A friend and I were talking about gender fluidity and the problem of people getting perpetually mis-gendered, and the rage that can result when you’re just mis-gendered like all the goddamn time, and the occasionally-resulting backlash against cis people as a result. I mean, this comes in all forms. People of color getting fed up with white people, women getting fed up with men, gay/bi/pan people getting fed up with straight people, you name it. Sometimes you just get so overwhelmed with crap that you just lash out.
And lashing out in rage, well, it doesn’t help further the conversation. Sure. The moments where some of us scream “Fucking men, I swear to God!” don’t really help the “feminists hate men” thing, does it?
But man, sometimes, you just get mad.
Here’s the way I see it. Someone walking along, gets stung by a bee. Pending they’re not allergic, they will say “Ow!” and check out the injury, and say “I got stung by a bee! Can someone help me take out this stinger?”
But maybe they get stung again. And again. And then they’re being chased through the woods by an angry swarm of killer bees, and all they can do is scream BEESBEESOHMYGODHELPBEES.
Now, what are you as a bystander going to do? Are you going to get mad at the person being stung by ten thousand bees for not being able to communicate anything more than BEES? “I can’t help you if all you’re doing is being angry about bees! If you’re just shouting about BEES you’re not furthering the conversation!” Coz Imma be real, if you do this, you’re kind of an asshole.
People have a right to be mad when BEES. And no, BEES doesn’t help further the conversation. But when someone is BEES they aren’t really thinking about the conversation, the bigger picture. They’re thinking about the ten thousand bees chasing them through the woods. So what you need to do is step back and not hassle them about the whole BEES thing. Acknowledge the fact that BEES. If you can help with BEES then you probably should help with BEES, but if you can’t, man, just back off and don’t go adding to the BEES.
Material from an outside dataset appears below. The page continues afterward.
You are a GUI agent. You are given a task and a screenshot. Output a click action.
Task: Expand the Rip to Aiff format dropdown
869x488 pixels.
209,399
(Note: I want to be absolutely clear here. When you are talking with someone who is BEES about a situation, you must still treat them with respect. Don’t pat them on the head and say “Yes you are angry and so I will not treat you like a rational person until you calm down, but I won’t tell you to calm down, aren’t I so thoughtful?” The anger is not irrational, and they are not irrational for being angry. Their anger deserves your respect and consideration, not your patronizing BS.)